PARIS 7ème
>> Quartier Rue du Bac - Solferino

Aux Vieux Garçons, maniaques bistrotiers...

 

Les Vieux Garçons sont-ils des Fins Gourmets ? La réponse est positive pour les trois compères qui ont repris en janvier 2013 ce beau bistrot séculaire du boulevard Saint-Germain.



Leurs manies bistrotières de… vieux garçons sont plutôt rafraîchissantes dans un Paris de la restauration de plus en plus envahi par le préparé industriel. Ne servir que du fait maison et des produits qui sortent de l'ordinaire des linéaires, afficher sur des cartes des vins d'auteurs et souvent nature, voilà leur crédo. Ainsi leurs lottes et autres cabillauds arrivent en direct de la marée bretonne et le bœuf est paré par le boucher cantalou Alain Tribolet. Le pain est signé Poujauran, façon de tenir tête à la saucisse sèche du Cantal.

L'origine Aveyronnaise de l'un des patrons, Christophe, ne les a pas cantonné à l'aligot-saucisse. Leur idée de la cuisine de bistrot est plutôt influencée par quelques personnalités Basques, comme Christian Etchebest. D'ailleurs ce n'est peut-être pas un hasard si aux fourneaux le chef est basque. Maxime Pettré originaire d'Hasparren a été formé au lycée hôtelier de Biarritz avant de bourlinguer de par le monde et de faire escale dans quelques belles maisons. «Mais ma culture gastronomique s'est d'abord construite autour du Pays Basque» explique-t-il en remuant un risotto végétarien aux carottes et asperges (18€) croquant et parfumé comme un potager un soir de mai après l'orage. Le bonhomme est persuadé qu'un bon repas entre amis est une parenthèse de bonheur.

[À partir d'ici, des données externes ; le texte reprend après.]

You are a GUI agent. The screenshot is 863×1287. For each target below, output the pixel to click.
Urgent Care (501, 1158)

On n'a pas besoin de lui montrer le chemin de la mer. Quand Maxime travaille la lotte il la roule dans un mélange d'herbes et épices à base de piment et de coriandre. Idem pour sa terrine de raie avec une sauce au saté. Evidemment, ses coquilles saint-Jacques grillées sont un joli moment mais la soupe qu'il confectionne avec les bardes cuits dans une sauce au cidre permet de communier autour des Saint-Jacques, même sans pétoncles.

Quant aux plats carnés, il présente sa joue de cochon braisée (17€) comme un plat fétiche de la maison. Elle se tient aussi bien dans l'assiette qu'elle fond dans le palais avec onctuosité. Le fond de sauce maison qui glougloute comme le cratère de l'Etna dans le gros faitout n'y est sans doute pas étranger. Car pas question de lui parler de Nestlé et ses fonds de sauce… Les nostalgiques du sud-ouest opteront pour le confit de canard réalisé à partir d'une canette de barbarie et accompagné de pommes sarladaises brillantes comme des louis d'or. Les plus canailles choisiront la tête de veau ravigote (19€) ou le foie gras maison avec sa sauce au vin et chocolat.

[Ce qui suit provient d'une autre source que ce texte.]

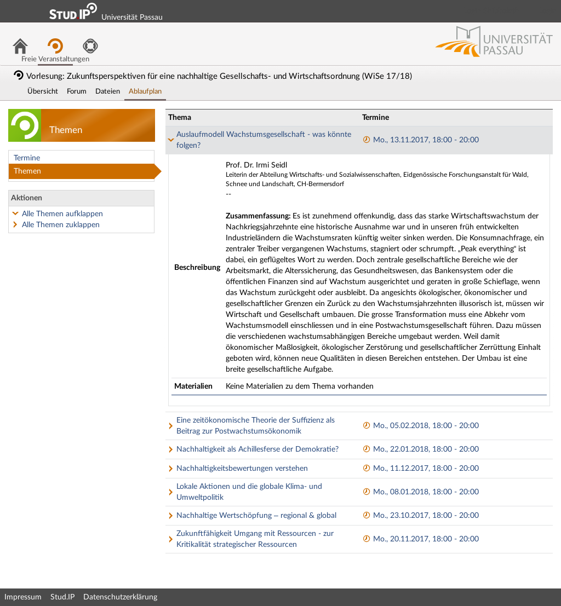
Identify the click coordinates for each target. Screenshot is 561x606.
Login (548, 11)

Quant aux desserts (8€), le chef interprète à sa façon quelques classiques comme l'île flottante nappée de caramel beurre salé ou la mousse au chocolat soufflée qui vous explose dans le palais comme une mine anti-personnel. Sinon pour les plus fantaisistes, on conseillera la soupe d'oranges aux carottes confites façon d'abandonner ses habitudes de Vieux Garçons…



PARIS 7EME


Aux Vieux Garçons
(Ex Fins Gourmets)
213 Boulevard Saint-Germain
75007 Paris


Tel : 01 42 22 06 57


Formule du midi à 20 €
Entrée plat ou plat dessert

Ouvert tous les jours

Service sans interruption

 

Métro : Rue du Bac
Velib' : bd Raspail

Contact




Au chapitre bachique, une jolie carte de vins d'auteurs comme ce domaine Delubac que la patron propose au comptoir. Un cairanne blanc complexe et vivifiant. En rouges, une petite quarantaine de propositions de noms et de cuvées qu'on retrouve parfois dans les bistrots goûteux de la capitale comme Robert Sérol et sa côte roanaise (30€), Foillard et son morgon ou encore un pic saint-loup Espérance du Château de Valflaunés (22€) un graves Château Haura signé Dubourdieu (32 €).